What is expected
Repeat only the lines below from the one that contains "This screenshot has height=392, width=588." through the final line, exactly. Omit pictures.

[Stored data entries]
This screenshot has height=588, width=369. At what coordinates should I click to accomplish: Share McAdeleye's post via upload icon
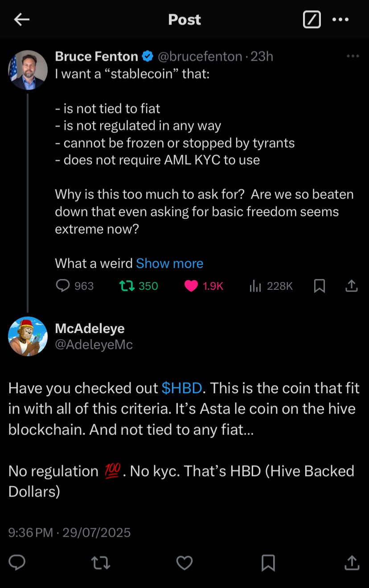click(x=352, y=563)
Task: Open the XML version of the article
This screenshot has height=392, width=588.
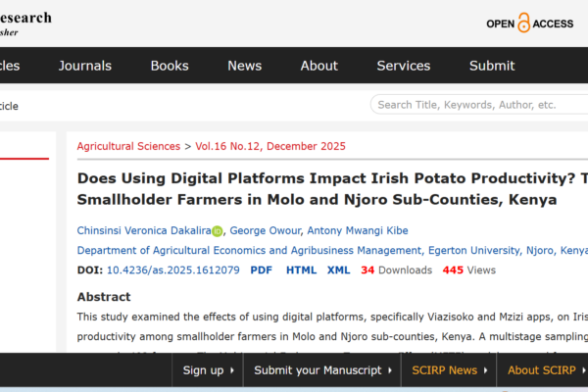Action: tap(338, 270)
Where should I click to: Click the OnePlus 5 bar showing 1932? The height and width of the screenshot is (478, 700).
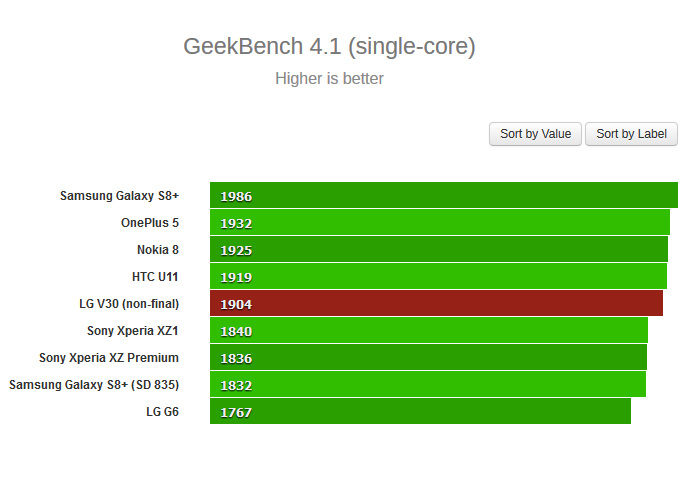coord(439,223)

Exercise solution
This screenshot has height=392, width=588.
Action: tap(338, 270)
Where should I click to: Click the OnePlus 5 bar showing 1932? The height and width of the screenshot is (478, 700).
coord(439,223)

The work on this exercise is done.